As an oral history, the Mande Epic of Son-Jara suffers from the same problem as
Beowulf in Anglo-Saxon literature and
The Song of Roland in French literature. Written down centuries after the fact (The Epic of Son-Jara was finally set down in print by Mandinka bard Fa-Digi Sisoko 1968), it recounts a tale that has been told and retold and polished and changed around a thousand times, much like Homer's Iliad and Odyssey. However, unlike the Iliad and Odyssey, or Beowulf, we know for a fact that some of the figures in the Epic are historical, not mythical.
As this week's
article shows, Son-Jara was a real king, the founder of the Mali Empire over a century later. We know this because the North African traveler Ibn Battuta mentions Son-Jara's victory over his enemies in the next century. As in The Song of Roland, the basic events appear to be true. This therefore makes some of the aspects of Son-Jara's story quite fascinating.
We can approach with considerable skepticism the
claim in the Epic that Son-Jara (historically known as Sundiata) was descended from Bilal, a companion of the Prophet Muhammad, through his father.

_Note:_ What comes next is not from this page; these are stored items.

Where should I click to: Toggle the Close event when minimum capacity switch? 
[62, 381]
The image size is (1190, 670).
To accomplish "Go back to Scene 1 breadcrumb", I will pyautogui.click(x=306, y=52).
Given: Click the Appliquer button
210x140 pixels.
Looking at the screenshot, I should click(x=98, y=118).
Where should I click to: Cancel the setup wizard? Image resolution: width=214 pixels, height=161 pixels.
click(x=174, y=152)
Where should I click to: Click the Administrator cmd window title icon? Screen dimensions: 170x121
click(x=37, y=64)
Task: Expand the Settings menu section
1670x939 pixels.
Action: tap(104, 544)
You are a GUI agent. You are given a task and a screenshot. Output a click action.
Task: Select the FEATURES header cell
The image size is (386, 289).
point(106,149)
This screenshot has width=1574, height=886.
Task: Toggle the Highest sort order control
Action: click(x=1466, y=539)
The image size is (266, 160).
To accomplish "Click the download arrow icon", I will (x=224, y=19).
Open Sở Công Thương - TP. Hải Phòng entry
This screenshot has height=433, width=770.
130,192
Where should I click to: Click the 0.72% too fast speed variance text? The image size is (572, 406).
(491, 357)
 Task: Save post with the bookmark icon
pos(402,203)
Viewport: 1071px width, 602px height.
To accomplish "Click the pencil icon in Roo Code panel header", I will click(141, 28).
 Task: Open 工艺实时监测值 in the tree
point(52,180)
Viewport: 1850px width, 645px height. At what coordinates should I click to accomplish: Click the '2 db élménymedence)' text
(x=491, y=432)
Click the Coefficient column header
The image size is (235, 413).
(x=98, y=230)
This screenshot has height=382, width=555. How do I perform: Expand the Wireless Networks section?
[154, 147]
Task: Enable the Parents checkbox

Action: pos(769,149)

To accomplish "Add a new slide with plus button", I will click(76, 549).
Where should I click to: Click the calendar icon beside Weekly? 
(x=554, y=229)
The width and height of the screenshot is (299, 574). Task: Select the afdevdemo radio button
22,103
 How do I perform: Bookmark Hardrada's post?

However, a look at how Son-Jara survives childhood and builds up his power base against the occupying Susu King Sumamuru (also an historical figure) in the Epic explains why his descendants would make the claim. His mother is a powerful sorceress in her own right; she and Son-Jara's other female relatives bring their considerable and formidable family connections to his side in his revolt. In Son-Jara's society, family is everything. Though the society is becoming nominally Muslim, even Islam must bow at this point in Malian history to family ties and therefore, Son-Jara's connection to Islam in the epic must be familial to have any legitimacy.
Recent research indicates that the epic might have begun as a series of praise songs for Sundiata by his descendants. Praise singing is a quite old tradition in Africa that is slowly dying out. A traditional (i.e. pre-colonial) African leader's public image is largely based on the number, reputation and skill of his praise singers. Praise singers walk ahead of the leader, announcing his presence with epithets of praise. However, they might also list histories of his forbears along with descriptions of their main accomplishments. Hence the possible origins of the Epic of Son-Jara in songs of praise for his descendants.
Beverly Mack has studied praise singers (
zabiya) of the Emir of Kano in northern Nigeria, and included some of their songs in an accompanying CD in her book "
Muslim Women Sing: Hausa Popular Song" (2004).